▸ Records for the exercise:
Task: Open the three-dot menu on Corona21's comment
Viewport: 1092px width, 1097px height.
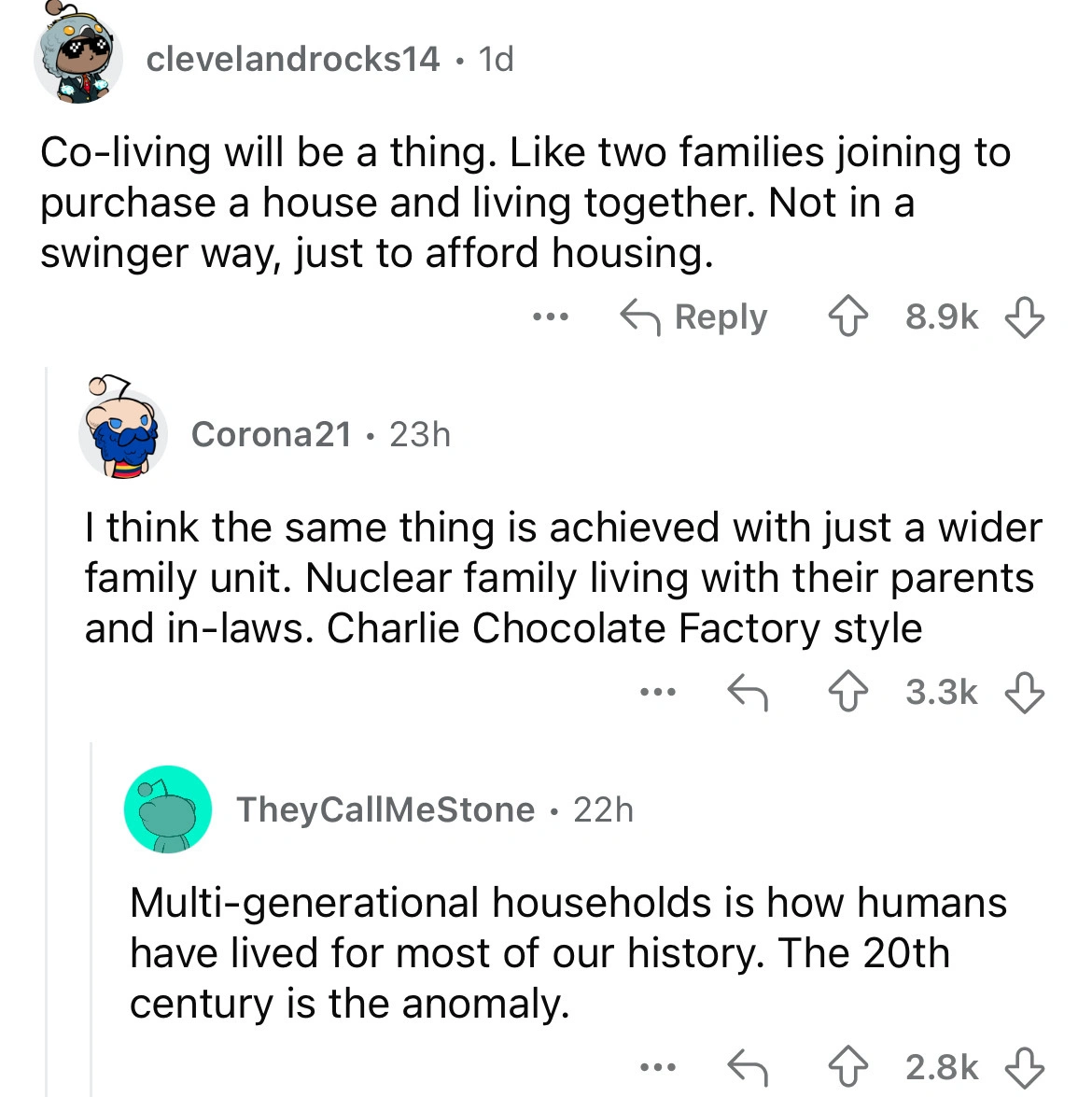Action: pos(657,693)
--
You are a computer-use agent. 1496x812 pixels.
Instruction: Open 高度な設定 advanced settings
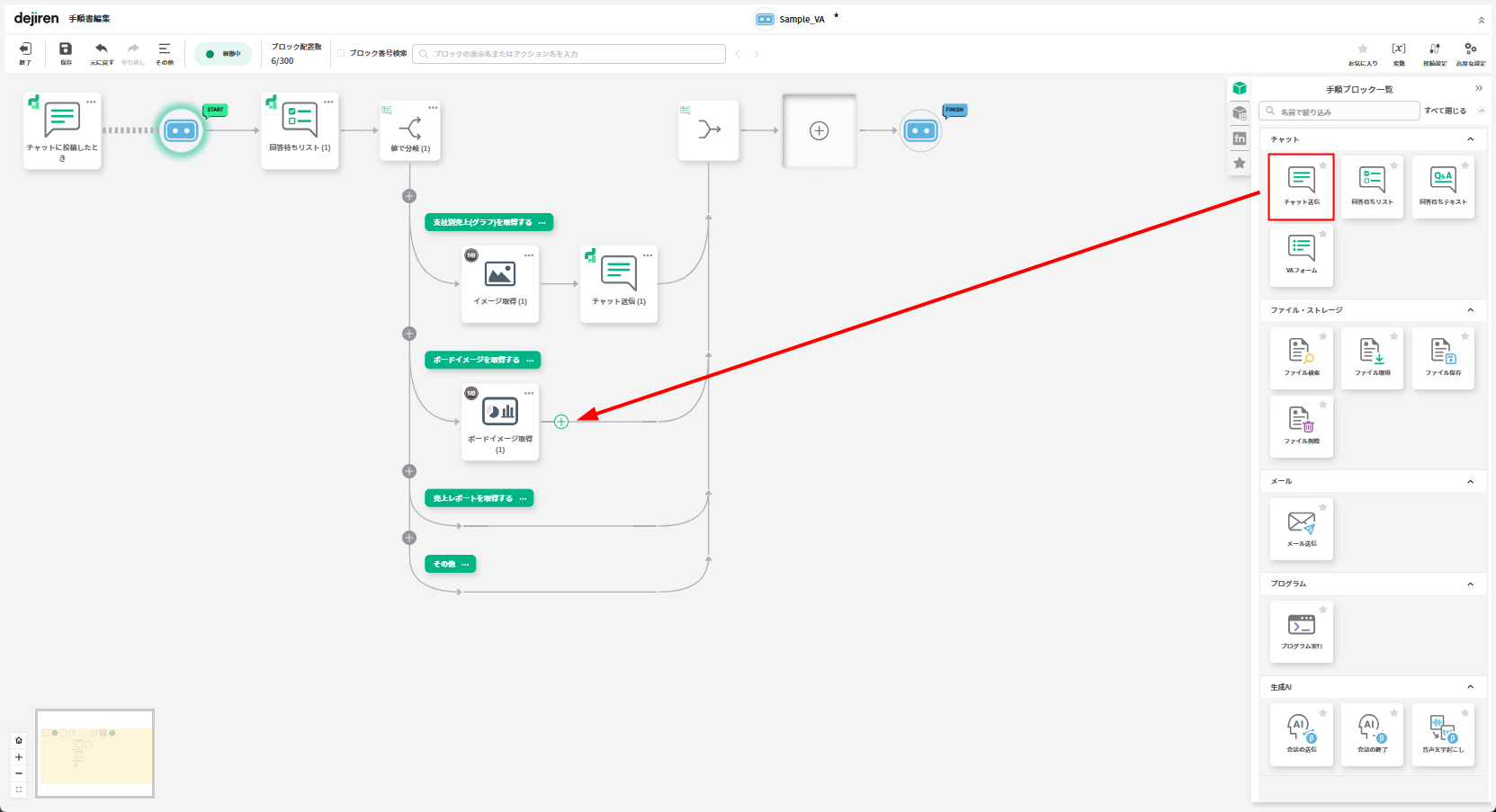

▸ What needs to be done:
The answer must be every line from the entries above that holds the string "Open".

▸ Expected answer:
Task: Open the three-dot menu on Corona21's comment
Instruction: Open 高度な設定 advanced settings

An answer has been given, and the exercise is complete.